I asked Tom whether the success of “The Remember Song” video had done anything for his career. The song is something of a novelty, not exactly representative of his work. He said that he thought the song had reminded many old fans of him (remember?) and publicized the fact that he was still out there performing. It allowed old fans to reconnect with him. When I asked him what video he would recommend that I include with my account of the interview, he picked the “Remember Song” video without hesitation.

Tom’s appearance with Country Joe in Fort Wayne addressed the subject of “activism then and now.” Coincidentally, it raised a question I had saved for last. I asked hopefully: Do you usually keep politics out of your show? “I do,” he said. “In general, politics and poetry don’t mix.” He added: “In terms of doing a show, my job is to entertain people and give them a break.” Thank you, Mr. Rush.

He finished the thought with a slight qualification: “Having said that, I’m doing more protest songs than ever before.” He mentioned a couple of songs off What I Know. One of the two songs he mentioned (Richard Dean’s “All a Man Can Do”) tactfully conveys Tom’s indignation about “the way we treat our returning soldiers,” as he put it in the liner notes. “Drift Away” (below) is one of my favorite tracks from that collection.

Tom’s most recent disc is Voices (2018). You can hear what he sounds like now on the storied song “Corina, Corina” (as he spells it). It has to put folk fans in mind of Dylan’s beautiful version of “Corinna, Corinna” on Freewheelin’ (1963). Tom keeps Dylan’s lyrical borrowing from Robert Johnson’s “Stones in the Passway.” The tradition lives.

Before we take our leave of Mr. Rush I’d like to present Tom’s take on Murray McLaughlin’s “Child’s Song” (below). It’s a song of leave-taking.

Tom’s excellent site is here. He has posted a helpful discography here. In a birthday message to fans when he turned 75, Tom drily noted that if “you would like to know all about my brief life so far, by the way, you might find the video documentary ‘No Regrets’ both fun and informative.” It’s still available over at the merch table.

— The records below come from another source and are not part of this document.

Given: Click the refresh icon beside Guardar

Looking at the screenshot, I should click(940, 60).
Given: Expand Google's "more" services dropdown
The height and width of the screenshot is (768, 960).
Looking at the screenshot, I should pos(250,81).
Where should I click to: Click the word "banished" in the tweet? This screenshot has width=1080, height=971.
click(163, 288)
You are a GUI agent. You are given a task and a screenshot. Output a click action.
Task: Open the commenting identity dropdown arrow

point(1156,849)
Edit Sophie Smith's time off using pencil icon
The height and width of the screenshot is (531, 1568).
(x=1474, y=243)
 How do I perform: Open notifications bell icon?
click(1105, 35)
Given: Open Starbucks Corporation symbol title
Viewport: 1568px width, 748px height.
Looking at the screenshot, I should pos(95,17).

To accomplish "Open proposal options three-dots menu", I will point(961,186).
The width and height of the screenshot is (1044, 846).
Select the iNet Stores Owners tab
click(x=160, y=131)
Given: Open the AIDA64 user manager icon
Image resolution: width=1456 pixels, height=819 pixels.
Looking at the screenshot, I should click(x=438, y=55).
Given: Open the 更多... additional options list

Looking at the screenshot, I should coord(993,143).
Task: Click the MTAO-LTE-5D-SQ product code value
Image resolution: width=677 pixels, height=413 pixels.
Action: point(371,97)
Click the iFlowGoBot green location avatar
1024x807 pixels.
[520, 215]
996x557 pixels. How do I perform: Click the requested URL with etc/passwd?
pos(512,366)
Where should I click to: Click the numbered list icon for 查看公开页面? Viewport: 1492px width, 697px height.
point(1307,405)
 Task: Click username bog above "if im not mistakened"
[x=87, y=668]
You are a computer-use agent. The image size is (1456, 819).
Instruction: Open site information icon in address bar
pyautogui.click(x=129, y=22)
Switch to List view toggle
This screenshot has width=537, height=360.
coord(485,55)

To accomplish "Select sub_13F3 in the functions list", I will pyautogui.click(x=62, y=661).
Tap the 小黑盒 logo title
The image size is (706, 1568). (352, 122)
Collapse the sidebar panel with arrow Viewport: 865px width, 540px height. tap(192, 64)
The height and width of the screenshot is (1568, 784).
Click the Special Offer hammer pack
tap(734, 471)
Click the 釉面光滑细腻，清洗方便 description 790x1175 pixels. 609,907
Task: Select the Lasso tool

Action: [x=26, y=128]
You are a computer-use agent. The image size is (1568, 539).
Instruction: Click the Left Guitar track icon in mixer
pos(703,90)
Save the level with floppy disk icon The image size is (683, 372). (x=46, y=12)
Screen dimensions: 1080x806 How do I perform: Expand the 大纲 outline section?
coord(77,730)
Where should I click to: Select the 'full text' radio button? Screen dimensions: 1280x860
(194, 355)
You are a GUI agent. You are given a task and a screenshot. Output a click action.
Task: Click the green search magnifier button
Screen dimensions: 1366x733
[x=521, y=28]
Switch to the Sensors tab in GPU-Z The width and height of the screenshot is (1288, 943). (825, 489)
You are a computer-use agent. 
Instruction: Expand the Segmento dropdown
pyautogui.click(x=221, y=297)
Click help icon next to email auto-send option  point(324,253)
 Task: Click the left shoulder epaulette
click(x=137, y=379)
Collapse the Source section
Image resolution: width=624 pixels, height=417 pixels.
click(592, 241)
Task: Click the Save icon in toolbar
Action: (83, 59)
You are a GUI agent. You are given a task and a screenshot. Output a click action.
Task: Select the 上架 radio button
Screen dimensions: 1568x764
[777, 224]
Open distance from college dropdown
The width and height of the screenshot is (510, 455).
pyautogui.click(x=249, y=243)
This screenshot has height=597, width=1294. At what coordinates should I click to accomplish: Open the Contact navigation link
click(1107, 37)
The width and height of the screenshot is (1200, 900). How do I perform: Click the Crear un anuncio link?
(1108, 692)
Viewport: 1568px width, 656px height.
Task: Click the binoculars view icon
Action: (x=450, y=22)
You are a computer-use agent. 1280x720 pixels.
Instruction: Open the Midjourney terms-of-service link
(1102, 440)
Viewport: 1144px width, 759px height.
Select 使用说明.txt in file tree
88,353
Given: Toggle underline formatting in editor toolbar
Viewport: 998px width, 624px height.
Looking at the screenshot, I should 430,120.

Tom listed some upcoming birthday concerts with pianist Matt Nakoa. Referring to the photos of the two of them that he sent along with the email message, Tom wrote: “Here are a couple of pictures of us on stage. In the second one, Matt is obviously thinking, ‘OMG and WTF, how can Tom possibly have so much talent and genius!!!’ Alternatively, he may be thinking, ‘Where’s Jack Kevorkian when you really need him?’” It helps to have a sense of humor.